"Oh, Benede!" he exclaimed, recognising Benedetto, "are you here?"
Benedetto begged for a drink of milk, for the love of God!
"You can explain to the monks," said he. "You can say I was exhausted,
and asked for a little milk, for the love of God."
"Yes, yes! It is all right! Take it! Drink!" the man exclaimed, for he
believed Benedetto to be a saint. "And have you passed the night out
here? You were out in all that rain? Good Lord! how wet you are! You are
soaked through like a sponge!" Benedetto drank.
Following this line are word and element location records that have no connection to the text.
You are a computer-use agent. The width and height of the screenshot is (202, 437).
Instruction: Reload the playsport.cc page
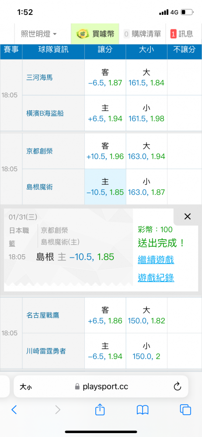coord(178,387)
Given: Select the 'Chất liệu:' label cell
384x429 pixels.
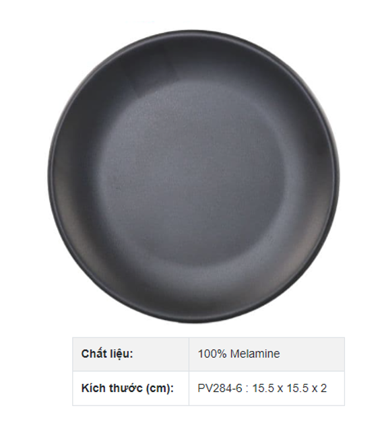Looking at the screenshot, I should [x=131, y=354].
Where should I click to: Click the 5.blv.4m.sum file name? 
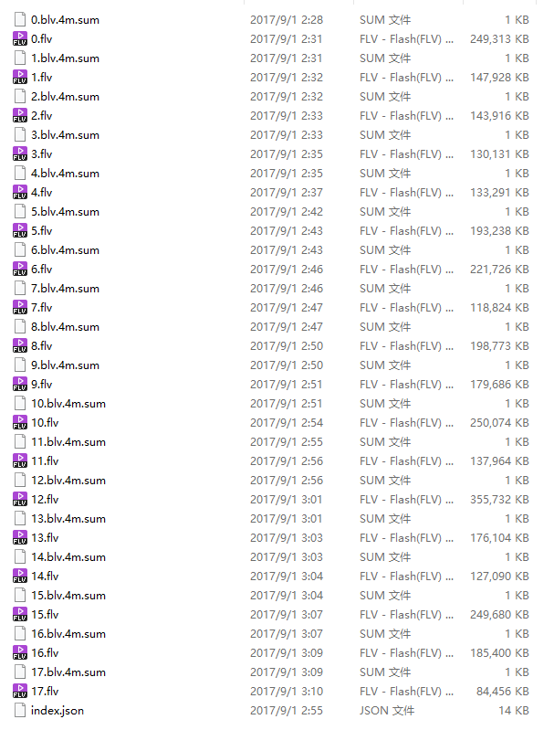[65, 211]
"I thank God," he said, "for your Madness and for the blessing of the
milk."
He embraced the man, and years afterwards the herder, Nazzareno Mercuri,
used to tell that while Benedetto held him in his arms, he, Nazzareno
did not seem to be himself; that his blood first turned to ice and then
to fire; that his heart beat hard, very hard, as it did the first time
he received Christ in the Sacrament; that a terrible headache which
had tormented him for two days suddenly disappeared; that then he had
realised he was in the arms of a saint, a worker of miracles; and that
he had fallen on his knees at his feet! In reality he did not fall on
his knees, but stood as one petrified, and Benedetto had to say twice to
him: "Now go, Nazzareno; go, my dear son.